--- Provided records ---
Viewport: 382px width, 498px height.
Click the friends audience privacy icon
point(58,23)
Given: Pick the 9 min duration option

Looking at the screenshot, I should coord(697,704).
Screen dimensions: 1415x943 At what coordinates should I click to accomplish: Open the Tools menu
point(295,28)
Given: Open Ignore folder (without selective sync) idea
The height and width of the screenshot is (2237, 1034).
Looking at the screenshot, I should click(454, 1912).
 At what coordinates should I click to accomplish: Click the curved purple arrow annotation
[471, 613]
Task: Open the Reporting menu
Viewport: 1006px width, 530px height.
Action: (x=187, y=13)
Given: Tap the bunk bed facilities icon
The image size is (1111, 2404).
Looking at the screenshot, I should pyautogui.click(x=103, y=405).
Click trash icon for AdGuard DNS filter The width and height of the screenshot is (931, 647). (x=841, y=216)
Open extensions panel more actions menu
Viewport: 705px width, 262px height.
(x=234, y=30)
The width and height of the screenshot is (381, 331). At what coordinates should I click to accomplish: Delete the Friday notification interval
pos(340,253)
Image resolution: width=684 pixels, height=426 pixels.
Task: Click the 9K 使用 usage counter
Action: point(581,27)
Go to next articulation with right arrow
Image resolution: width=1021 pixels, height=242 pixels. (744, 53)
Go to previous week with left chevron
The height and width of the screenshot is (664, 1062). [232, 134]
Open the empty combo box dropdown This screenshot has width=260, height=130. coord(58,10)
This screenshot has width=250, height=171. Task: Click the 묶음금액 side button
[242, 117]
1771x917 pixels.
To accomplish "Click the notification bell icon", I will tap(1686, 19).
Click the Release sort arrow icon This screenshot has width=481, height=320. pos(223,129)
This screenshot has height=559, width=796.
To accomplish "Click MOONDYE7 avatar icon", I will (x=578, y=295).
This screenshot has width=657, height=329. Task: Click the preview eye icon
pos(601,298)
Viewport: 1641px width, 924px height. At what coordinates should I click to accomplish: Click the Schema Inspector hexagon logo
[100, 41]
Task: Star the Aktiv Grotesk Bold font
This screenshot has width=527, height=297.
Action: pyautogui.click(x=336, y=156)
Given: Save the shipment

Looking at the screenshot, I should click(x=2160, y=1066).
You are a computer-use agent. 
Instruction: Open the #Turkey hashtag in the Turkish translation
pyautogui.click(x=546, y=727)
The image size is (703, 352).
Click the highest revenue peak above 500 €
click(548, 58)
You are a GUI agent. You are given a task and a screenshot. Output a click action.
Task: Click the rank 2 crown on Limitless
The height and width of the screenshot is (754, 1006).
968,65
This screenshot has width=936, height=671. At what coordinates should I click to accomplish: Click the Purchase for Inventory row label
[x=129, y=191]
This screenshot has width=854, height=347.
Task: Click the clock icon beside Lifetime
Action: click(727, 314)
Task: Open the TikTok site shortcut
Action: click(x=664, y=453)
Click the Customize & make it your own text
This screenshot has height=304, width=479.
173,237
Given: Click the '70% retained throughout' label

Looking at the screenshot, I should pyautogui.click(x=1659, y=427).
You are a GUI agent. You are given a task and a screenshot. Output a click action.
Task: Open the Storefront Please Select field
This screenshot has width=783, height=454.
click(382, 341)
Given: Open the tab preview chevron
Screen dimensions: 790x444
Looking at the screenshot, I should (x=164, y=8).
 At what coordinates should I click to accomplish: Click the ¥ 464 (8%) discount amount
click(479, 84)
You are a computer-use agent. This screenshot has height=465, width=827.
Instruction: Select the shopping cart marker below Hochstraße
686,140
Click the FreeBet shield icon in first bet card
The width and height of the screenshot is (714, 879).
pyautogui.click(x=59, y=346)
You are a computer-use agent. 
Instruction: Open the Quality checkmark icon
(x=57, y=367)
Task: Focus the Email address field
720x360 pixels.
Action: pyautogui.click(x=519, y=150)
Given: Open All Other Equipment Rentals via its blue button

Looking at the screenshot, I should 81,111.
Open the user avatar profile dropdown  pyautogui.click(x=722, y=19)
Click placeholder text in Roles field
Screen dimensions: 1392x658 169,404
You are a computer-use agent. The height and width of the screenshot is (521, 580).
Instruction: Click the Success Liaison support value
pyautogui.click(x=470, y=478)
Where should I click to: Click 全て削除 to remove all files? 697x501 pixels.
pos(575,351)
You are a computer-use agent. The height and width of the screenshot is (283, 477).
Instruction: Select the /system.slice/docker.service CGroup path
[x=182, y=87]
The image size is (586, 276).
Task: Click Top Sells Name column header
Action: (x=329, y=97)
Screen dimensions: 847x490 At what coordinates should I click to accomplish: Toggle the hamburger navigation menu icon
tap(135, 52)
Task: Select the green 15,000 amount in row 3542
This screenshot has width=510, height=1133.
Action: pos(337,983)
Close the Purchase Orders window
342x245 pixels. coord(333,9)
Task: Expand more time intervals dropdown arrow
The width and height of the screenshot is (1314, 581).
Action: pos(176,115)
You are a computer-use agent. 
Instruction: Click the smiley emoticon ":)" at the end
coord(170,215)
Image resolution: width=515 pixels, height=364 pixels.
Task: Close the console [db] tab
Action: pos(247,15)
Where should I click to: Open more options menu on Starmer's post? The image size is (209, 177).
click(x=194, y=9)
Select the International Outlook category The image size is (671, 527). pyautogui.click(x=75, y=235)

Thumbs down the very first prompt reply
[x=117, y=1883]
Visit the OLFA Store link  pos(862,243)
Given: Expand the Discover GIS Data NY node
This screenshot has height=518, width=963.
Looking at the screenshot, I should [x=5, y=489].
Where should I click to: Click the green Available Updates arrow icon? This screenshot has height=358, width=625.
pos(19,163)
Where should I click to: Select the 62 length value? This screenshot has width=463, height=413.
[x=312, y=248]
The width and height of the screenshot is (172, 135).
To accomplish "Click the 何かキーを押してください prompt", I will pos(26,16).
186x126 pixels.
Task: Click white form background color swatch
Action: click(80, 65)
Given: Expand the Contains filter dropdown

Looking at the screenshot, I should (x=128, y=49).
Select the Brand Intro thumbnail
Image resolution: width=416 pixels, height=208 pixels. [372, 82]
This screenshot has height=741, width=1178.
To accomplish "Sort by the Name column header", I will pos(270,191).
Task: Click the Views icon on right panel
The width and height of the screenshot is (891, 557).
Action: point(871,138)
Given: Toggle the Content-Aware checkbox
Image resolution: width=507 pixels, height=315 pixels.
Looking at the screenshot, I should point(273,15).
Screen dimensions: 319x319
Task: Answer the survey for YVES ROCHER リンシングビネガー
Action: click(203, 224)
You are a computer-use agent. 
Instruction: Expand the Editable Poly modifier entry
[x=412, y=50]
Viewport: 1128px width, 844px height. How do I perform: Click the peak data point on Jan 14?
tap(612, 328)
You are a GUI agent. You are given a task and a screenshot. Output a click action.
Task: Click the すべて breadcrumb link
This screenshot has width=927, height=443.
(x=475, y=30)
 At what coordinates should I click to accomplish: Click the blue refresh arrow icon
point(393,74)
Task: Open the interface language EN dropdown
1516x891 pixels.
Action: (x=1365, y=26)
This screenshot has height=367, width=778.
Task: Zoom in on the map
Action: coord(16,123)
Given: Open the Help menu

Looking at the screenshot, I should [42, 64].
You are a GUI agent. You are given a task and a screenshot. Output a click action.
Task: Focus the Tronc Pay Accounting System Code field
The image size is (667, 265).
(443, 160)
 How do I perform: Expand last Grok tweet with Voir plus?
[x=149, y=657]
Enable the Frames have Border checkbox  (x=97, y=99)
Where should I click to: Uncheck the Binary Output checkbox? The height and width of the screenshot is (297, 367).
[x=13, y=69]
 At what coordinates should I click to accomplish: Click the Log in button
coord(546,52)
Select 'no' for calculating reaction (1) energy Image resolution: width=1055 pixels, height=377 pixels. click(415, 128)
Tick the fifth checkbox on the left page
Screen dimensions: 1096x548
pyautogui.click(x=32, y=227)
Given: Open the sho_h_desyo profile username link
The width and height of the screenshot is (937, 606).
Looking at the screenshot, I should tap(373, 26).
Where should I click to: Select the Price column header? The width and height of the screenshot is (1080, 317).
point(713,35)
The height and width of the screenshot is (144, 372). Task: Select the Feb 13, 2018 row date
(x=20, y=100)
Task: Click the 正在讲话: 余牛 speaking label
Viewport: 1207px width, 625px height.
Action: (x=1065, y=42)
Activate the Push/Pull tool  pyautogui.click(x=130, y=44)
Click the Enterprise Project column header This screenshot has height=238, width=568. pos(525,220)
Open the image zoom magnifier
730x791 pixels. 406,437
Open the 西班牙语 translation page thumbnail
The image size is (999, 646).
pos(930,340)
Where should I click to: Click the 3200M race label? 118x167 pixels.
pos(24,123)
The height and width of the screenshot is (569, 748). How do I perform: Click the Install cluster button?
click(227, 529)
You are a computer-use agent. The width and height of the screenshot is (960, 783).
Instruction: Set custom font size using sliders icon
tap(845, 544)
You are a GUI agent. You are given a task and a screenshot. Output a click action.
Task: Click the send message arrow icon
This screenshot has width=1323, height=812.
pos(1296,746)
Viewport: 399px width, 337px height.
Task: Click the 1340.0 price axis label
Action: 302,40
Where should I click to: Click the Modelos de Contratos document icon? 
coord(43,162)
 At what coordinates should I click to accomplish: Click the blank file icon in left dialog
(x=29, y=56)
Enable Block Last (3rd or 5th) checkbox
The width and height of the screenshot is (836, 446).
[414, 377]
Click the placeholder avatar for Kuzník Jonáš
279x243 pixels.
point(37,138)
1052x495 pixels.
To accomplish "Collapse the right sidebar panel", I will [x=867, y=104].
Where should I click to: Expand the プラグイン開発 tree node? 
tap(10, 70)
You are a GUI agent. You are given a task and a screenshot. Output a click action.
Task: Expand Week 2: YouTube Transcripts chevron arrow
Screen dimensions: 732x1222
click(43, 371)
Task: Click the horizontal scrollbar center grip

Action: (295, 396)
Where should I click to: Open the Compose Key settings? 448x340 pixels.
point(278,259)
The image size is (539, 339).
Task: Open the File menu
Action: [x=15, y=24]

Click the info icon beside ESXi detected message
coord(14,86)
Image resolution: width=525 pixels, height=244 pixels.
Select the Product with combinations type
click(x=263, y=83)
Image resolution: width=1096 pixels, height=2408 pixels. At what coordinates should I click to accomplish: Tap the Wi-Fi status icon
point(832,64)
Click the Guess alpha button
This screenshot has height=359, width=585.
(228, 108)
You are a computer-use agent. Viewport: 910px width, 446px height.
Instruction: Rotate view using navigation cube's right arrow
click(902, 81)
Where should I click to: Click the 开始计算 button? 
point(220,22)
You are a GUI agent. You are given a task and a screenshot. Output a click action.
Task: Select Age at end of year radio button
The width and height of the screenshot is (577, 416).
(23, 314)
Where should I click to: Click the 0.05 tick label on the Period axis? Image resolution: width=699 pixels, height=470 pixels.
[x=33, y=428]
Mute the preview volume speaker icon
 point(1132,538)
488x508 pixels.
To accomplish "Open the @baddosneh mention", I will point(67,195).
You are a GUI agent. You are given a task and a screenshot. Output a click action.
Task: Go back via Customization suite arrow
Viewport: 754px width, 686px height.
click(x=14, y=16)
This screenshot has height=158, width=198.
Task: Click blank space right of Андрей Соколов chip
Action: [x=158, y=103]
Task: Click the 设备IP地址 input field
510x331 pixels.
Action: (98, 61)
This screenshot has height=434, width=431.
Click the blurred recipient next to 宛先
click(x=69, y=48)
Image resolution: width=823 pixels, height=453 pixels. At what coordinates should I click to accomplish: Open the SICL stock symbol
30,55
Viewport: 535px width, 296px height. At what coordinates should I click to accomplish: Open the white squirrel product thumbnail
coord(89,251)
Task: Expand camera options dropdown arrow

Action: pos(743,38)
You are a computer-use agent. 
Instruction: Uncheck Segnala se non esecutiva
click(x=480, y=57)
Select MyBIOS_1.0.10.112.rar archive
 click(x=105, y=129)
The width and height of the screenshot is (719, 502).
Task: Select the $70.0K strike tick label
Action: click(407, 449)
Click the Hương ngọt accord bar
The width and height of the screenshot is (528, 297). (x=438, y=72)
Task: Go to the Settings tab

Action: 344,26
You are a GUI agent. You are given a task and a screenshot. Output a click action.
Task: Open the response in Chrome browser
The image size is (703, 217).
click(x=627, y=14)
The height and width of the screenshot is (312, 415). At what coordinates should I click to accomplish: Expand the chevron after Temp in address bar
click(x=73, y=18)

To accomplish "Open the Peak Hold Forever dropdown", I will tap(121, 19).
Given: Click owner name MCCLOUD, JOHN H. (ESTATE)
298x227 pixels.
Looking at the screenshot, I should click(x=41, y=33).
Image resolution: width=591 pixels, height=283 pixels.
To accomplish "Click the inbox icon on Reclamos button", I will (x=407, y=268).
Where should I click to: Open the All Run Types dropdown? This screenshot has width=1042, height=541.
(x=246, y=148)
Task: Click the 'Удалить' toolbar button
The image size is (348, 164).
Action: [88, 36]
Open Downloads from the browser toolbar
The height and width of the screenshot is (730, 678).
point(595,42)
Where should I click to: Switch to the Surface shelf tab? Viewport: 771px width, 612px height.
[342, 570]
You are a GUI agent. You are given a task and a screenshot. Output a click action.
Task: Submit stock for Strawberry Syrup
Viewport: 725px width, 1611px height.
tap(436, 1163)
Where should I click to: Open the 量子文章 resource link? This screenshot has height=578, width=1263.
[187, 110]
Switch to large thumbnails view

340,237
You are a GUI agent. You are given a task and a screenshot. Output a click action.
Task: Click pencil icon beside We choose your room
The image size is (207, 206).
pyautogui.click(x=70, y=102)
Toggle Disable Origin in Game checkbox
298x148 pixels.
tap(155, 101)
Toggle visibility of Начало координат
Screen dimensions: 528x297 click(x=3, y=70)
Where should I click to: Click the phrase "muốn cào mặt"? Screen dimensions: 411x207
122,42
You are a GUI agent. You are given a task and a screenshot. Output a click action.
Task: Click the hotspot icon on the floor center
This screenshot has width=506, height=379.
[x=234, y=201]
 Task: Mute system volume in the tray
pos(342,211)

--- Work to complete ---
Once you find the string "Focus" in a line of the records, copy that line.

--- Answer for this exercise ---
Task: Focus the Email address field
Task: Focus the Tronc Pay Accounting System Code field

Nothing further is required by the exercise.